══ Datos de entrada

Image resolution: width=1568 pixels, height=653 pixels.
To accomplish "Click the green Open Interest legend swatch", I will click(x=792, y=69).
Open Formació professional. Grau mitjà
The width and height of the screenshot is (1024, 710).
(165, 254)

════

# Tarea
Por favor, organiza en una lista numerada las líneas de todos los ítems y omite las líneas en blanco.

# Respuesta del ejercicio
1. Image resolution: width=1568 pixels, height=653 pixels.
2. To accomplish "Click the green Open Interest legend swatch", I will click(x=792, y=69).
3. Open Formació professional. Grau mitjà
4. The width and height of the screenshot is (1024, 710).
5. (165, 254)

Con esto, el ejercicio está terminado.